● Instructions for the task: Copy the entries from the first line down to the line with "Action: (62, 113)", swapping "Canvas logo" for "Canvas icon" and leaving the rest as it is.

● Records for this task:
──────────────────────────────

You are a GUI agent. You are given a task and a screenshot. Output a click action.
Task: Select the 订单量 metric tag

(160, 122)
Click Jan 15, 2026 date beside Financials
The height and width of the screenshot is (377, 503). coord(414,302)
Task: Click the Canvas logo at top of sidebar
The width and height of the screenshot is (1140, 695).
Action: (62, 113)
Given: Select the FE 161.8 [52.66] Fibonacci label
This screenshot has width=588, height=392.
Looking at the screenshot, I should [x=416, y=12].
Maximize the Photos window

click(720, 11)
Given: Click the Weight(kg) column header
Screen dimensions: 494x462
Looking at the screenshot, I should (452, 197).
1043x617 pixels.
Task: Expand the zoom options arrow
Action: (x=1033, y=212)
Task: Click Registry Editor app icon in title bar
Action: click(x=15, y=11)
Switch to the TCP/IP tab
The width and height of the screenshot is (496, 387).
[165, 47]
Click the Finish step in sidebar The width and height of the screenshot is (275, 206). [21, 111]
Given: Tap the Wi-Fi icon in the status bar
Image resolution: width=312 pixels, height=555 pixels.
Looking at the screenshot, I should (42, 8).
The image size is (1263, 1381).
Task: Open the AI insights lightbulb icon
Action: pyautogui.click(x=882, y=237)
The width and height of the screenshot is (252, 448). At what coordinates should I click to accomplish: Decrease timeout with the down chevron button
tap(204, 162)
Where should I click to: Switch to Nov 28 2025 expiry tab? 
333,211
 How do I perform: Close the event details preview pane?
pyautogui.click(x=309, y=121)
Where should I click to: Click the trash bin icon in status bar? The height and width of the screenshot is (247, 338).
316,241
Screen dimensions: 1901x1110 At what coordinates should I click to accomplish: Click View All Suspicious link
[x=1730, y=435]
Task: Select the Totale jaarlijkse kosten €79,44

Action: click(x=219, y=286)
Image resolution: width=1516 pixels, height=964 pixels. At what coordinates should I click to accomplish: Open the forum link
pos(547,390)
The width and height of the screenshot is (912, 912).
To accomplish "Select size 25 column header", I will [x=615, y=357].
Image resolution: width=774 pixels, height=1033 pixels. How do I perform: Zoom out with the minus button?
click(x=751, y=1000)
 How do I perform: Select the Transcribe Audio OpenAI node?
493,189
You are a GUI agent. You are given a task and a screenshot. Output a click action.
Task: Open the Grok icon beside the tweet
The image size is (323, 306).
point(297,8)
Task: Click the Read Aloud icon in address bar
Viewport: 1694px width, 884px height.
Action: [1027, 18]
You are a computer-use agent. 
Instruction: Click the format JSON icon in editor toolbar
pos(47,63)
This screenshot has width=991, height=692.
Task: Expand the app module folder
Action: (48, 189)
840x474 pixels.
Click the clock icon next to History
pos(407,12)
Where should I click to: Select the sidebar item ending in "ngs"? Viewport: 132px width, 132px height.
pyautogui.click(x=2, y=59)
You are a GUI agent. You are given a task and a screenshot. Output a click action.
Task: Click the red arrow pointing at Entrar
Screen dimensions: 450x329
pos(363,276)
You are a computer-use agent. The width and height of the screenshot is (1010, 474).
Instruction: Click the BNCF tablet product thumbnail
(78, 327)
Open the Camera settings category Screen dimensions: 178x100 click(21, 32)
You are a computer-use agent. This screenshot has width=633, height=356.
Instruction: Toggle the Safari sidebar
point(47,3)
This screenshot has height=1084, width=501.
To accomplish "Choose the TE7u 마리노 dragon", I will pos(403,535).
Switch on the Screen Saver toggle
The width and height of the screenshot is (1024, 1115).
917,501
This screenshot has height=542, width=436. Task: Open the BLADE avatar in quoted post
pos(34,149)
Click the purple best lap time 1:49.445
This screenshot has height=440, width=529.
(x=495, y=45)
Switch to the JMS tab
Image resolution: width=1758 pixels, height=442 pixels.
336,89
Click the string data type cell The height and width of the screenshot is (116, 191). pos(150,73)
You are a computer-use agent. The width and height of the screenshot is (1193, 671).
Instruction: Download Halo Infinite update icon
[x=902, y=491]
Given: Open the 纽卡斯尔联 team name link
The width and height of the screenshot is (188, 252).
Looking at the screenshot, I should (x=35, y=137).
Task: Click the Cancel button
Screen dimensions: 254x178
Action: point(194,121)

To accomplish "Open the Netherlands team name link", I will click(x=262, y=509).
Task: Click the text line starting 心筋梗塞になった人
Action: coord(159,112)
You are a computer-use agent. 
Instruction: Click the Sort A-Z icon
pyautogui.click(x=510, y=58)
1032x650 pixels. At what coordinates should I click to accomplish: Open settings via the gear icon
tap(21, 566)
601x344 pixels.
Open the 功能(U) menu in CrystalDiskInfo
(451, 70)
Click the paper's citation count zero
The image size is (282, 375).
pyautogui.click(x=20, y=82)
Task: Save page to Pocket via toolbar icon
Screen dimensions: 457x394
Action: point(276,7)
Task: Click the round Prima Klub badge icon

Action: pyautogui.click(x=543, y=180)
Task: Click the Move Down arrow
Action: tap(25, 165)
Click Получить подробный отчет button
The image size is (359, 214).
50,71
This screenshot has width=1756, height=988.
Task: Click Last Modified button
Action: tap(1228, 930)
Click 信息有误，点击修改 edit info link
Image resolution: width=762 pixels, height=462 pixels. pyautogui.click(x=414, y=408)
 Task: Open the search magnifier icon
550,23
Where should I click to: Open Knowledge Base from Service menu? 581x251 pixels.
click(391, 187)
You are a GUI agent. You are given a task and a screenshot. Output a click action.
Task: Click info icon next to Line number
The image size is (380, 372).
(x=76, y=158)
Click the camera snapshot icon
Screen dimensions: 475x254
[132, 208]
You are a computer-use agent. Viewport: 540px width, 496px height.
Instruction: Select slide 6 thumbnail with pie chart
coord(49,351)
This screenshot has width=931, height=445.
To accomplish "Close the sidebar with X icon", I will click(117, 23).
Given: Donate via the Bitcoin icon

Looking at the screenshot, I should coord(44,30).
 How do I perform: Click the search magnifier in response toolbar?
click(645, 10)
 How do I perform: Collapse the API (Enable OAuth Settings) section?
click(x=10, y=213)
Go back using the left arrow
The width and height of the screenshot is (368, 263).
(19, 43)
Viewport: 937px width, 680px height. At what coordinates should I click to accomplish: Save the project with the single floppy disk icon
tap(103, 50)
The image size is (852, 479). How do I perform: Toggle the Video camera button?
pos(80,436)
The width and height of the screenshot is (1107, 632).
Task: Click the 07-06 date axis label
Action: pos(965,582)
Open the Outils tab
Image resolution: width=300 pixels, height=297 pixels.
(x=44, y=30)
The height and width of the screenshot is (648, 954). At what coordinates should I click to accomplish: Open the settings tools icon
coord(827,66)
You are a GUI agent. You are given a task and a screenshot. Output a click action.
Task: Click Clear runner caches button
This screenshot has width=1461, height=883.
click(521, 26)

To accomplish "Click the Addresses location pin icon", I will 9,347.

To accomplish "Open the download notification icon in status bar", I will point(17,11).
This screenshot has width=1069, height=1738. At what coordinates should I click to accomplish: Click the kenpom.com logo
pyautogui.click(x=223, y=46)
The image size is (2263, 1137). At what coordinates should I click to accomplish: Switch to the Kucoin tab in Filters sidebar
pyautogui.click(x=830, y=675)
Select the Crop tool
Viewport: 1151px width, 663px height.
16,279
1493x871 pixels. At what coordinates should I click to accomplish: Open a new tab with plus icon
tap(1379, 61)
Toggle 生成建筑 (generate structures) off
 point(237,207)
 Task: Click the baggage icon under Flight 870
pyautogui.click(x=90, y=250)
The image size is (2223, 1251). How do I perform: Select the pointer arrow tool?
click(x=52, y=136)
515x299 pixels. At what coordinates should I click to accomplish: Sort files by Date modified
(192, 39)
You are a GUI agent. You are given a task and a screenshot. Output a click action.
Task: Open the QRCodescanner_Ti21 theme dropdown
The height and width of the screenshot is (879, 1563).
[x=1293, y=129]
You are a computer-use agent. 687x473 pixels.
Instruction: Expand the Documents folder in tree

──────────────────────────────

● Result:
You are a GUI agent. You are given a task and a screenshot. Output a click action.
Task: Select the 订单量 metric tag

(160, 122)
Click Jan 15, 2026 date beside Financials
The height and width of the screenshot is (377, 503). coord(414,302)
Task: Click the Canvas icon at top of sidebar
The width and height of the screenshot is (1140, 695).
Action: (62, 113)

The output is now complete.